Il 29 ottobre uscirà nelle sale italiane SEPTEMBER TAPES (distribuito da Metacinema, la casa di produzione e distribuzione diretta da Giovanni Tamberi) il film di Christian Johnston, girato in Afghanistan, che ha già suscitato diverse polemiche (sulla scia di determinati articoli, tra cui The Economist, il 29 gennaio 2004, e The New York Times, il 24 settembre 2004).
Innanzitutto il film può essere considerato una “docu-fiction” ma in realtà travalica qualsiasi definizione in uso: è qualcosa di nuovo, insolito e controverso. SEPTEMBER TAPES è anche il primo film non afgano girato in Afghanistan dopo la caduta dei Talebani ed è il primo lungometraggio interamente filmato in zona di guerra.
La veridicità delle riprese ha fatto sì che la CIA e il Dipartimento della Difesa Americano abbiano sequestrato il film per mesi e tuttora ne abbiano ancora alcune ore sotto sequestro.

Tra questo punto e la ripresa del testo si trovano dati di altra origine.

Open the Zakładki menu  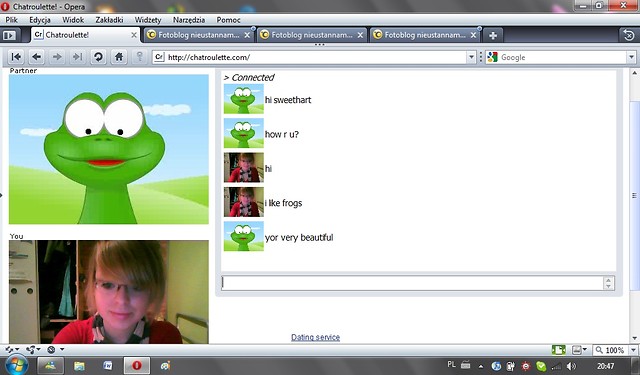[x=109, y=20]
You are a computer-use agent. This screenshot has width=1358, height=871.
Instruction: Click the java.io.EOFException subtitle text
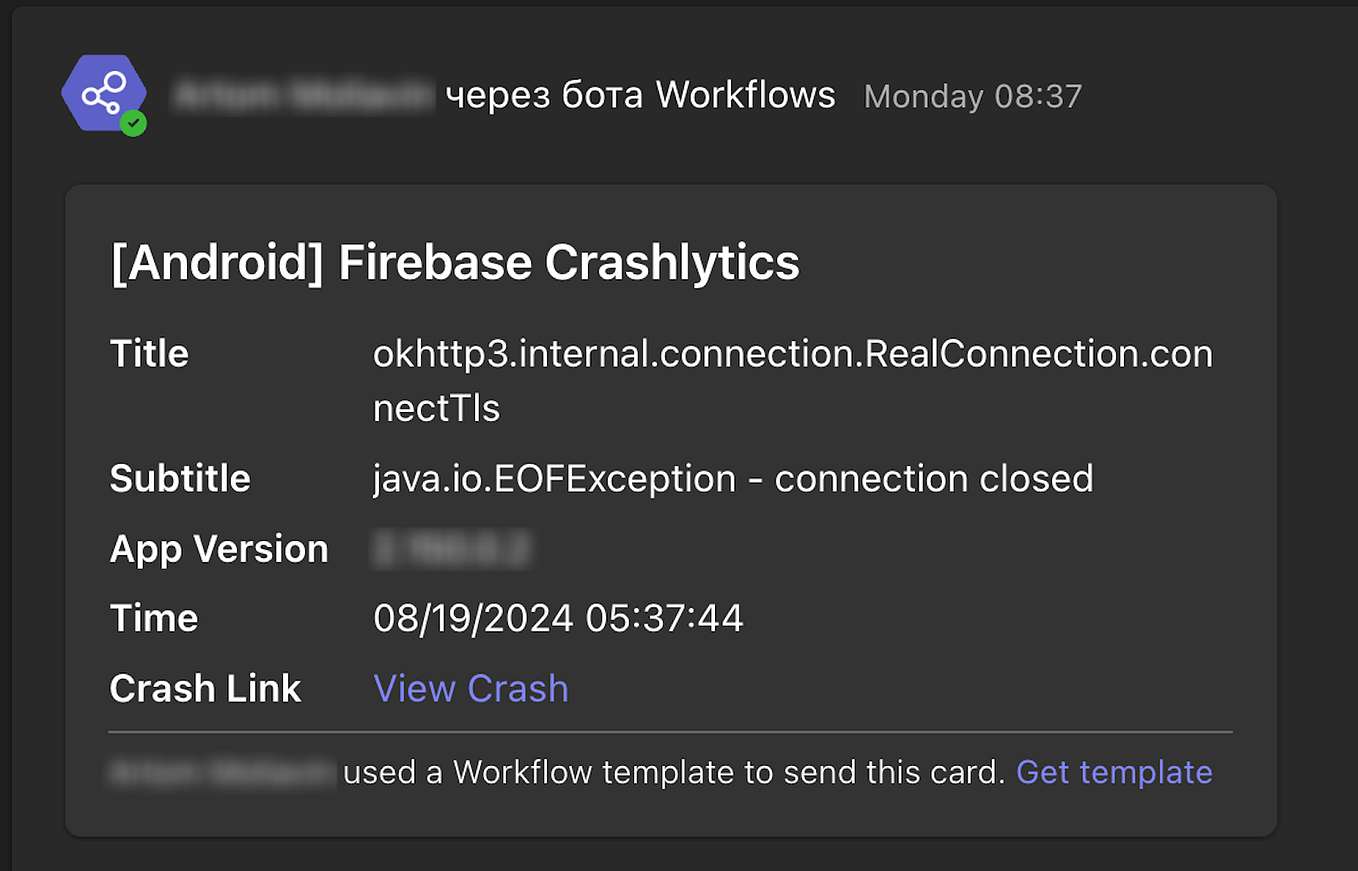coord(732,478)
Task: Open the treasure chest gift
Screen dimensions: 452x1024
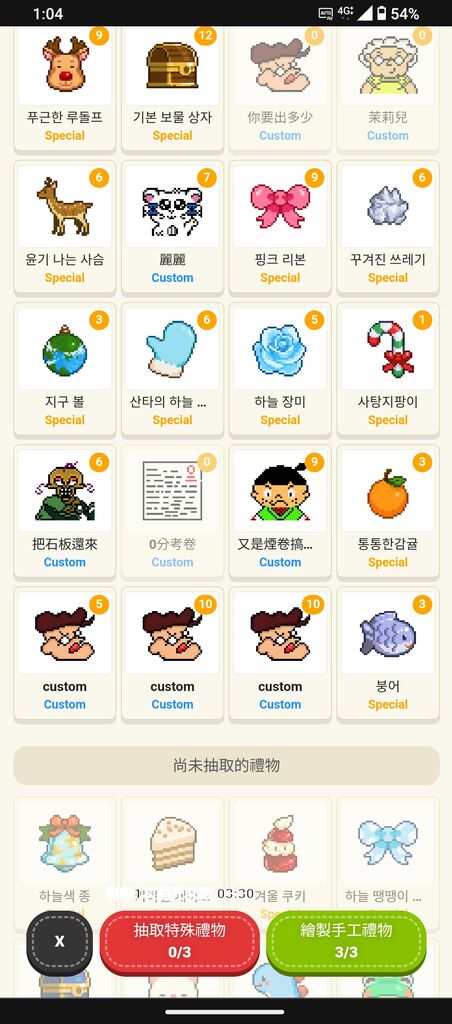Action: coord(172,65)
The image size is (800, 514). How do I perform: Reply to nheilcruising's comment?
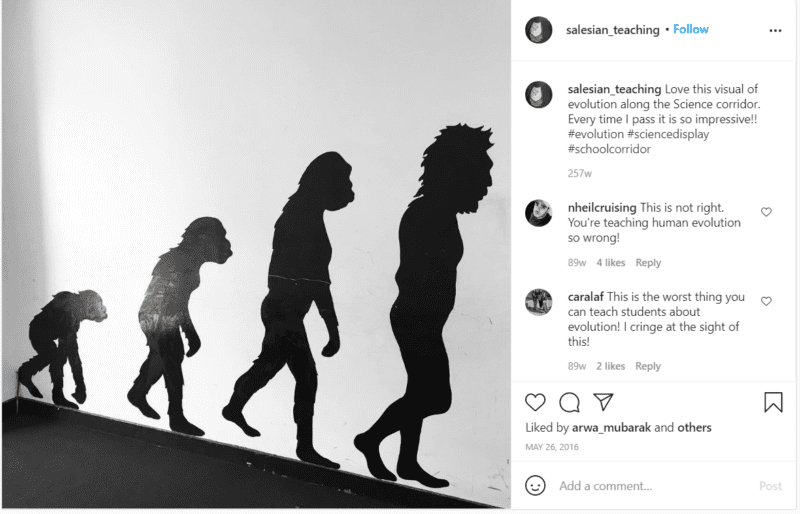[648, 262]
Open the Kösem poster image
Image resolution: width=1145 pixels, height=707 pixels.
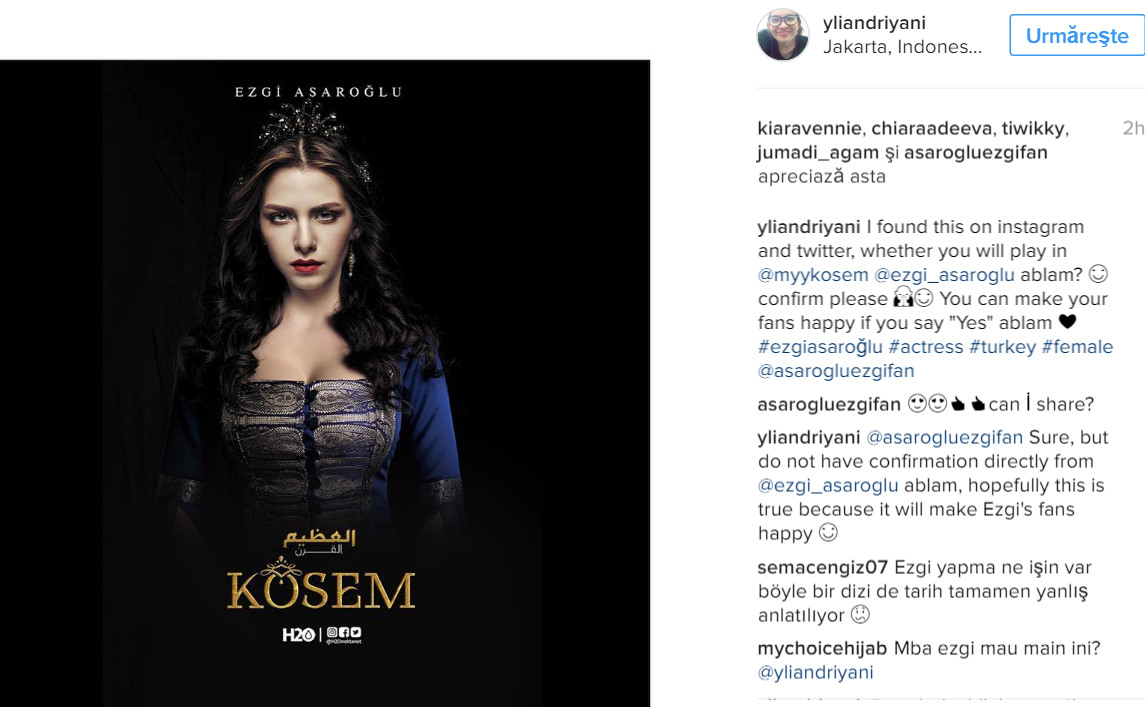(x=325, y=383)
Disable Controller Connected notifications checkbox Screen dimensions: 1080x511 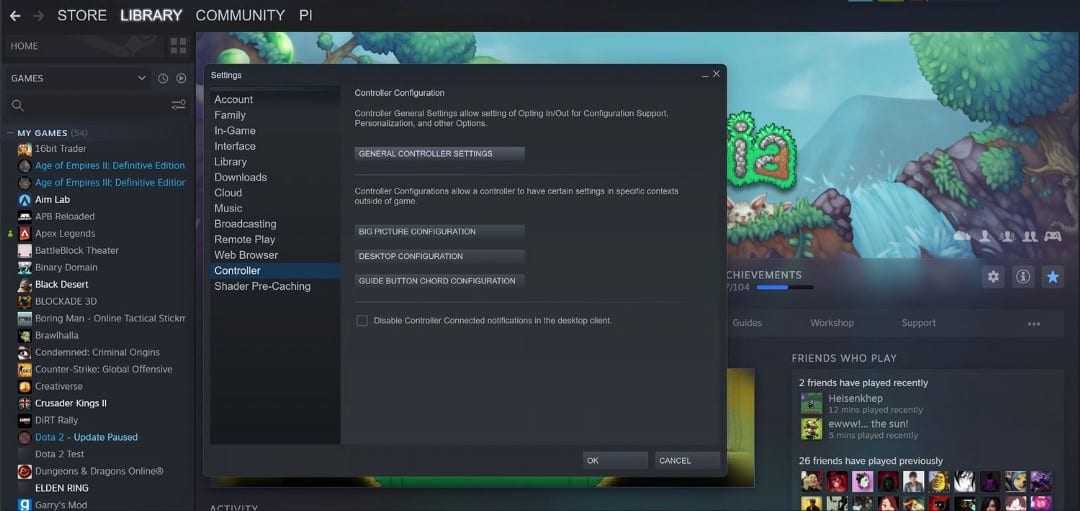(362, 321)
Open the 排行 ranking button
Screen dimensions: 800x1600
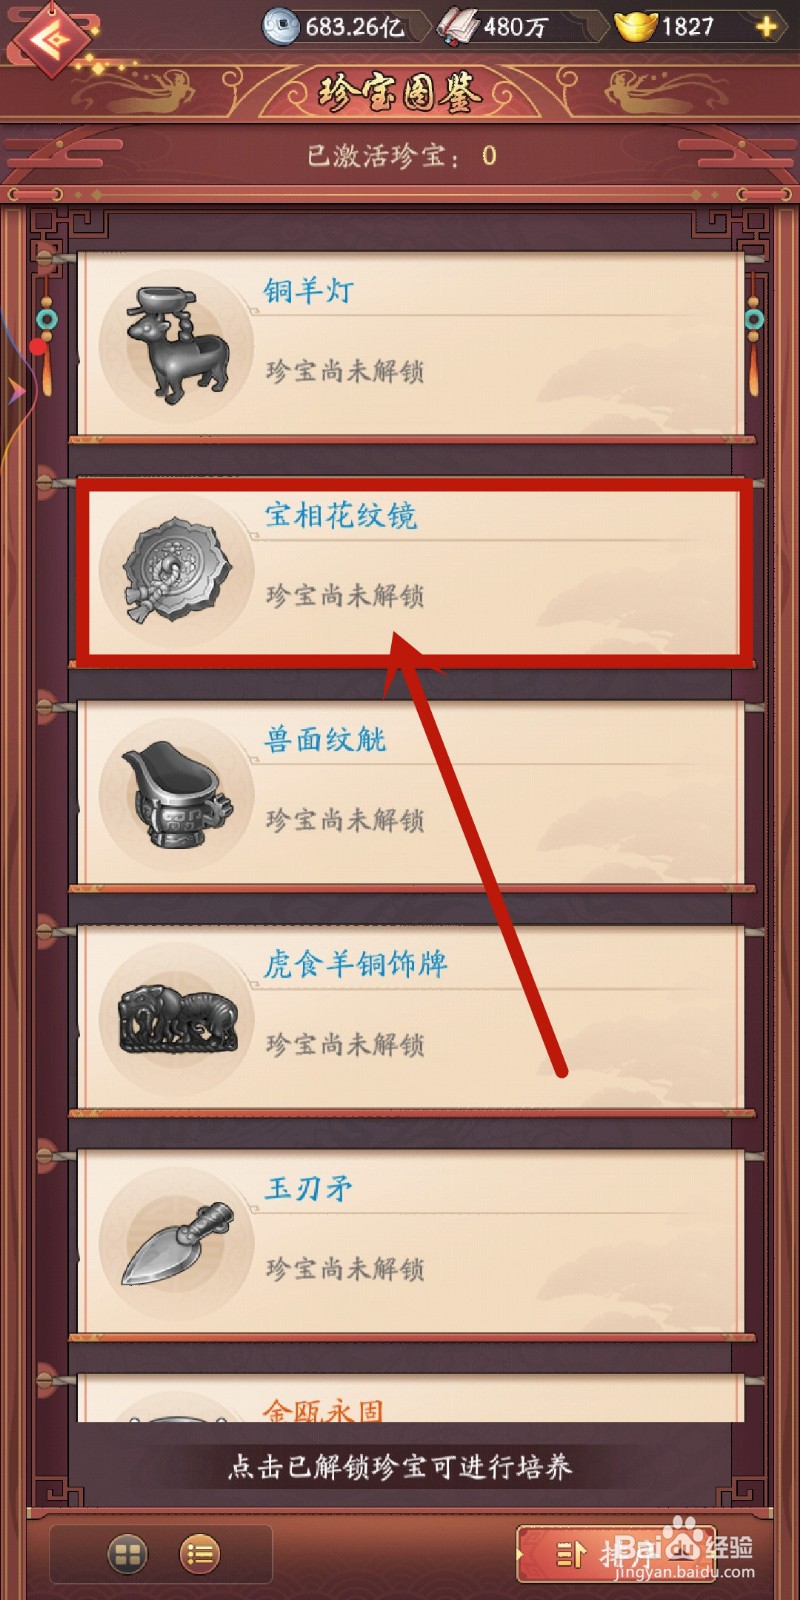pyautogui.click(x=616, y=1554)
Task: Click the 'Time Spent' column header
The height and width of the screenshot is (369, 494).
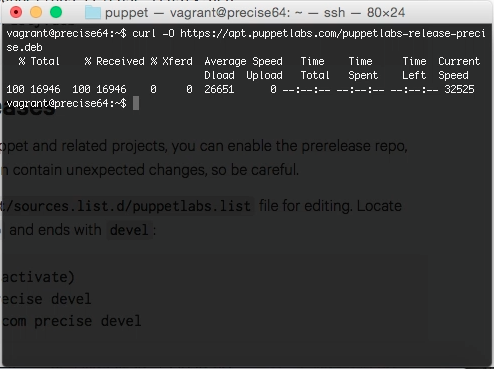Action: tap(363, 68)
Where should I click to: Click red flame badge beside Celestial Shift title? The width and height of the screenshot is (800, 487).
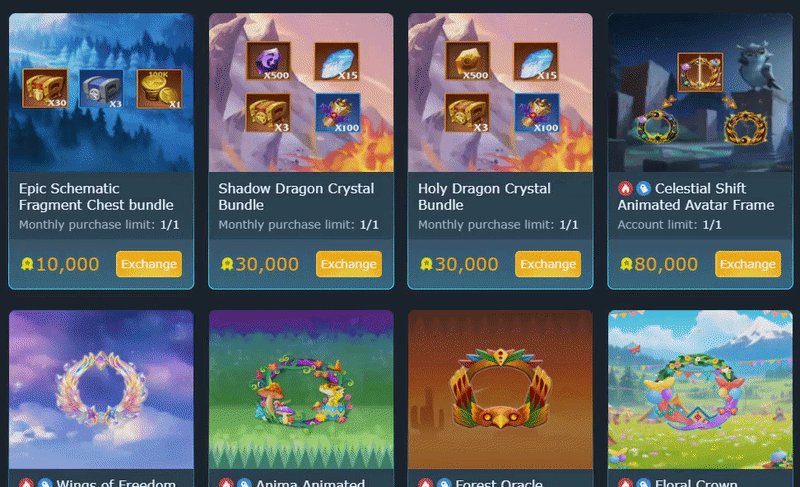point(625,189)
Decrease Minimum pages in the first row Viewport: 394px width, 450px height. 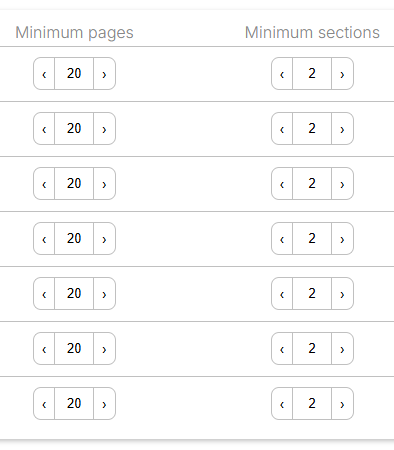click(44, 74)
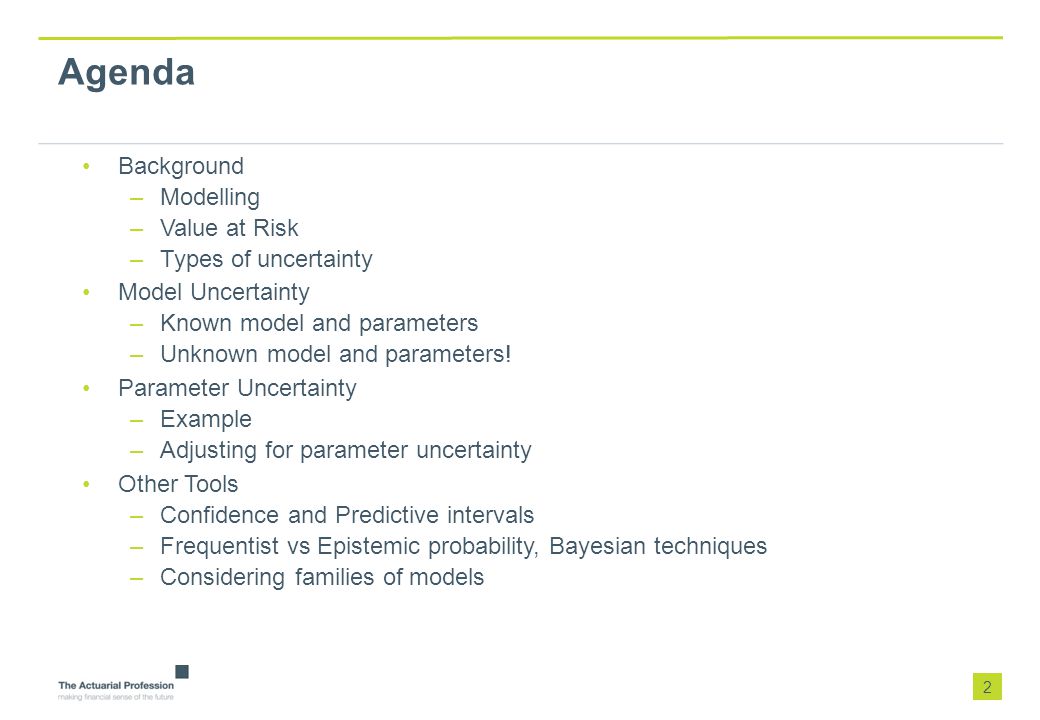
Task: Click Known model and parameters
Action: (318, 324)
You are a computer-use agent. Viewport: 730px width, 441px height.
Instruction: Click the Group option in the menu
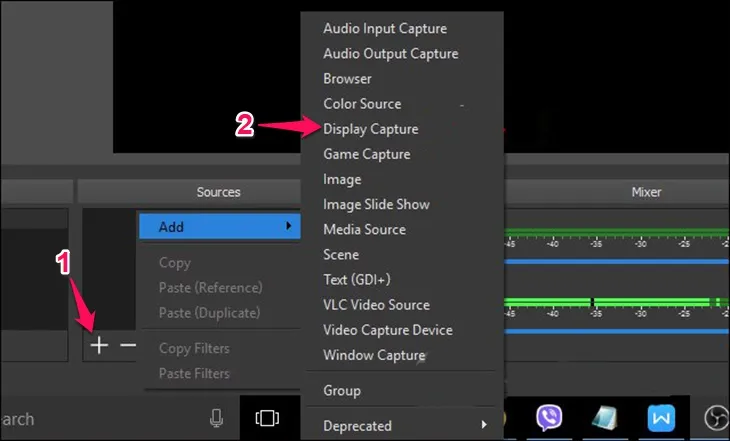(x=342, y=390)
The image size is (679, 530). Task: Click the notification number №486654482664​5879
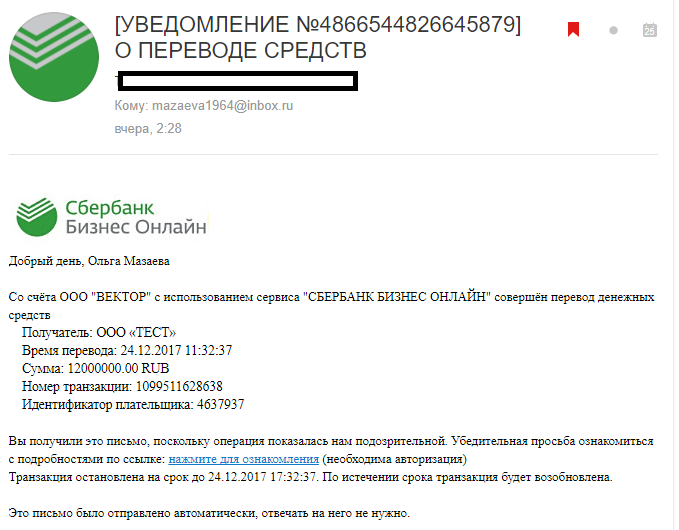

Questa, in sintesi, la trama di SEPTEMBER TAPES. Qualche mese dopo l’11 settembre il protagonista, il reporter Don Larson (interpretato dall’attore George Calil) decide di partire alla volta dell’Afghanistan per capire e filmare la più spettacolare delle cacce all’uomo: quella a Osama Bin Laden, facendosi accompagnare dall’interprete Wali Zarif (Wali Razaqi) e da una troupe. La realtà , incontrata da Don Larson, è estremamente complessa. Arrestato e rilasciato dalla polizia locale, il regista è testimone di omicidi e violenze. Aggregatosi a una pattuglia di militari dell’Alleanza del Nord e diretto verso le grotte di Tora Bora, dove gli americani hanno accerchiato Bin Laden, Larson decide di abbandonare la macchina da presa e di imbracciare il fucile.
I membri della troupe muoiono e il 18 agosto - 2002 Larson scompare senza lasciare traccia.
Il 3 settembre 8 nastri digitali vengono ritrovati dall’esercito americano in una grotta abbandonata dagli uomini di Al Qaeda. Le immagini contenute nelle cassette sono il film- SEPTEMBER TAPES.
Sulla trama filmica si inseriscono delle scene assolutamente reali: le comparse sono veri guerriglieri, gli spari sono reali, i talebani sono autentici.
A tre anni dall’inizio degli attacchi da parte degli Stati Uniti in Afghanistan, questo film offre uno spunto di riflessione importante su una questione nodale e irrisolta del nostro secolo.